My recent focus on trying to understand the constituent parts of experience (particularly in relationship to the experience of customers) when combined with the impact of the capabilities of both Cognitive Computing and Artificial Intelligence raise challenging questions about the primacy of the self and therefore of liberal democracy.
This starts from the premise that we don't know ourselves particularly well - and therefore we may not be best placed to know what is in our best interests.
And that's built out of the Open Business principle of Trust. Trust is built from the belief that the entity you are dealing with has your best interest at heart (this is what partnership requires, too).
So first - why don't we know ourselves particularly well - and why does that matter. Anyone who has read my articles, the third and fourth dimensions of customer experience will have had a reminder of the work of Daniel Kahneman onwards showing how we make short cuts all the time when making decisions. We recall experience using the Peak-End Rule. We average our low score and our score at the end. We don't aggregate the sum of our experiences.
We have evolved to experience this way to enable us to survive in fast moving environments. It was the most effective way of dealing with the data.
Wouldn't it be better if we could take account of all our experiences when making a decision. Like whether to turn left or right at the next junction.
Google Maps already does a better job of this. It (potentially) takes the sum of all the experiences of all the drivers on the road and plots your routes in the best interests of all. It does this very even-handedly. There's no way to upgrade so that everyone else gets sent out of your way, for example.
It makes better decisions for us than we do. In Google we trust.
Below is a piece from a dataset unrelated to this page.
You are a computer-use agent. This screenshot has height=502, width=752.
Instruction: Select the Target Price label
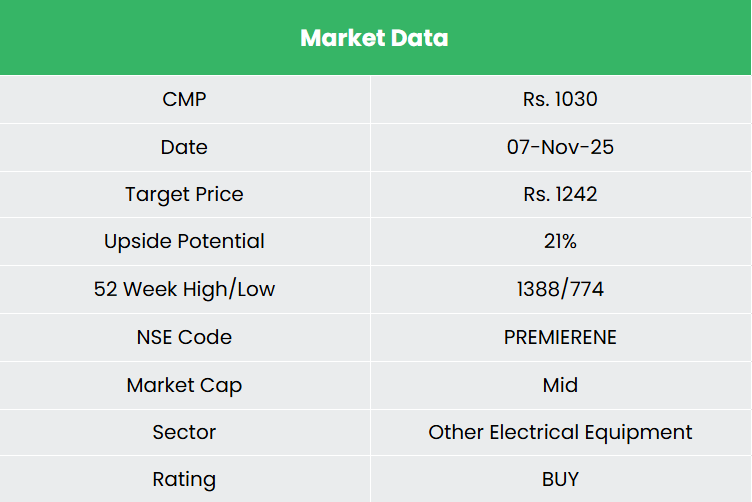point(184,194)
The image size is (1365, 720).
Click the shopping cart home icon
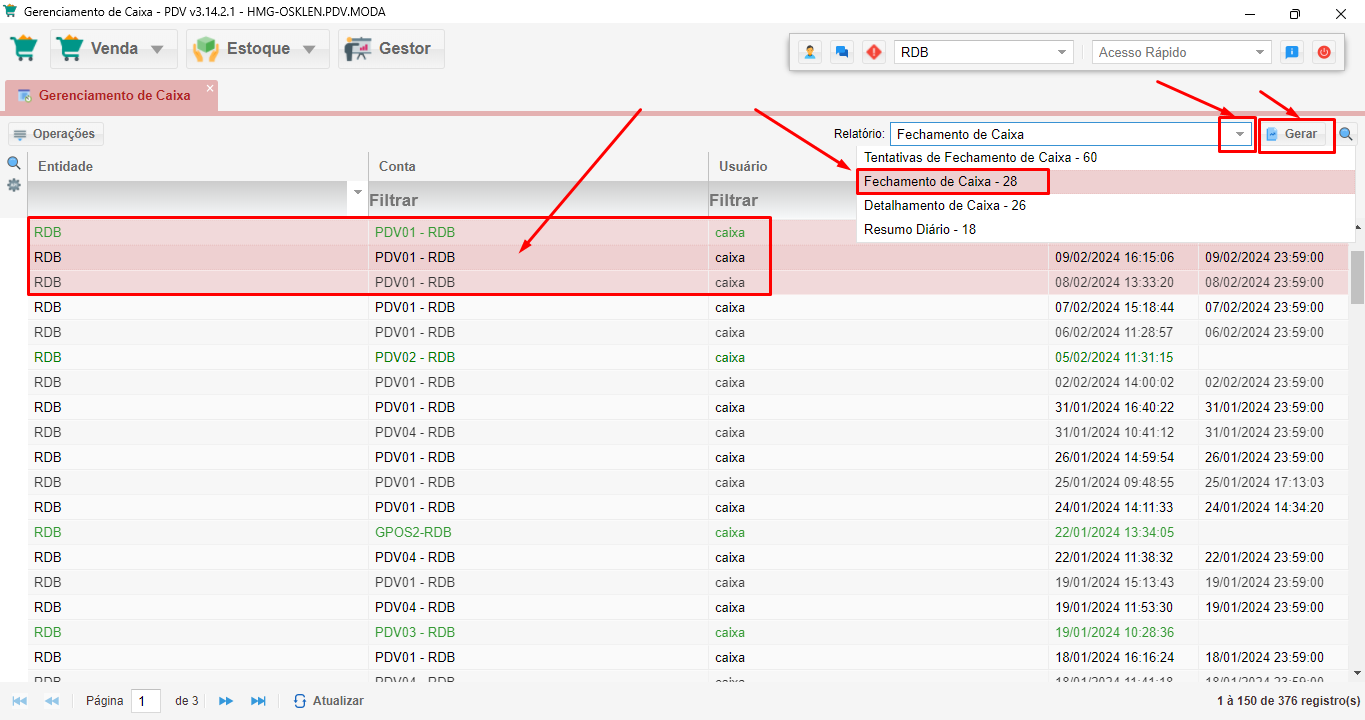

Ok, so why not let Google select our partners? By storing and being able to access and analyse all of our experiences (at least those shared with Google - which are plentiful enough) Google could claim to know us better than our Narrative Self (the one that makes decisions based on recalling experience in its short-cutting Peak-End Rule way. It also has everyone else's experiences and outcomes to draw upon for its calculation.
Should you marry prospective partner A or B?
Those using dating sites are already handing over much of this cognitive spade work to algorithms. In Google we trust?
And if you want to hand the decision making to the algorithm for the selection of your life partner, why not to cast your vote?
If the algorithm knows your best interests better than you know yourself, why not let it make the right choice for you - uninfluenced by your short-cutting Narrative Self?
En Masse, why bother with voting at all. Are we ready for Government by Algorithm?
Humans have been, for a long time, the best things we had available to gather and intepret data.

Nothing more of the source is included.